文書の抜粋 →
提案相手である事業部長のこのような思い込みを崩すきっかけとなるものがインサイトです。そのためにはどういうことを伝えればいいのか、繰り返しになりますが、現状調査や分析結果に基づいた具体的でロジックに基づいた説得力のあるものにすることが大切です。次のようなインサイトが、事業部長の思い込みを崩す切り口になると考えました。

インサイト1
従来から開発プロセス整備に力を入れてきたにもかかわらず、計画外試作の回数やリリース後の不具合を減らすことができていない。これは、従来からのやり方では問題解決にはならないことを示している。不具合件数という最終結果だけに注目していても、整備している開発プロセスが効果的な対策になるかどうかは判断できない。不具合を作り込んでいる状況や過程がわかる不具合の根本原因分析の仕組みを構築することが必要不可欠。

インサイト2
デバイスを特徴づけているコア技術部分は明確になっており、実際の開発は、コア技術を利用した短期間のシリーズ開発となっている。デバイスごとに従来通りのプロジェクト体制を組むのではなく、子会社も含めたプロジェクト管理の役割と責任を明確にすることで、少人数での派生開発でバリエーションを増やす開発体制を組むことが可能になる。

インサイト3
ビジネス拡大のためには、「人」を信頼することから「仕組み」を信頼できるものにすることが定石で、計画作成においても、考慮すべき要素は何か、そして、作成した計画の妥当性を基準に基づいて判断するための仕組みはどういうものなのかなどの仕組み化を行う必要がある。人を信頼するやり方では、信頼する人の数だけ正解のやり方が存在してしまう。各種データを取ることは行っているのだから、それらを活用して進捗などを可視化することができる。

インサイトを考える時、独りよがりにならないように気をつけてください。インサイトは、あくまでも提案相手の固定観念や思い込みを崩す、すなわち、リフレーミングを引き起こすためのきっかけ、トリガーです。これまでの調査や分析から、提案相手がどのような思い込みを持っているのかを分析し、それを崩すことができる切り口を考え出すことが重要です。

課題 →
A. 文書の抜粋で見出しとして単独の行に置かれている語句を、すべて挙げなさい。
B. 文書の抜粋にある「人を信頼するやり方では、信頼する人の数だけ正解のやり方が存在してしまう。」という文を英語に訳しなさい。
C. 提案のインサイトについて述べた文書の抜粋を、その最後の文の後から書き継ぎなさい。

提示資料 →
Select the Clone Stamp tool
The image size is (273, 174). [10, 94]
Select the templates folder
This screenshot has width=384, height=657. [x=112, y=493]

解答 →
A. インサイト1、インサイト2、インサイト3

B. With an approach that relies on trusting people, there end up being as many correct ways of doing things as there are people who are trusted.

C.
「インサイト・キーセンテンス」の作成

インサイトをリフレーミングのきっかけとして、提案相手に効果的に伝える役割となるのが「インサイト・キーセンテンス」です。相手にとって、インパクトがある短いキャッチーな文章で、伝えたいインサイトの内容を表現します。こうすることで、考え出したインサイトを相手に強く印象づけることができるのです。そして、インサイトはそれなりの内容量があるため、提案相手にそのまま記憶してもらうのは少々難しいのですが、インサイト・キーセンテンスを使うことで、インサイトにラベルづけをする効果があり、インサイト・キーセンテンスを言葉にするだけで、頭の中にあるインサイトの内容を引き出してもらうことができます。

前述の3つのインサイトそれぞれに、次のようなインサイト・センテンスを作りました。インサイト3については2つのインサイトに分けることして、4つのインサイト・シナリオにすることにしました。

インサイト・キーセンテンス1
開発プロセスによる対策は不具合削減に効果なし

インサイト・キーセンテンス2
目指すべきは短期開発に適した開発体制

インサイト・キーセンテンス3
(a) 計画に対する認識は三者三様、大きなギャップ
(b) 進捗が見えるデータはすでにある

「得られた情報/分析結果」の整理

これまでの現状調査や分析に基づいてインサイトを考え出したわけですが、「得られた情報/分析結果」には、そのインサイトを考え出すことになった調査内容や分析内容を整理して記述します。

インサイトがどのような要因から生まれたものなのかを説明できるようにしておくためです。インサイトは、クリティカル・シンキングとクリエイティブ・シンキングの融合による別の見方や考え方を促すものであるからこそ、どのような要因からインサイトができたのかを説明できるようにしておくことが大切なのです。

「シナリオのビジョン」の作成

「シナリオのビジョン」には、インサイトによって問題となっている現状が改善された結果、どのような状態が実現するのかを記述します。インサイト・シナリオごとに、どのような未来となるのかを表現することで、期待を明確で現実感のあるものにします。

また、実施する施策のアイデアがある場合もここに記述しておきます。施策を明示しておくことで得られる成果や状態をイメージしやすくなるからです。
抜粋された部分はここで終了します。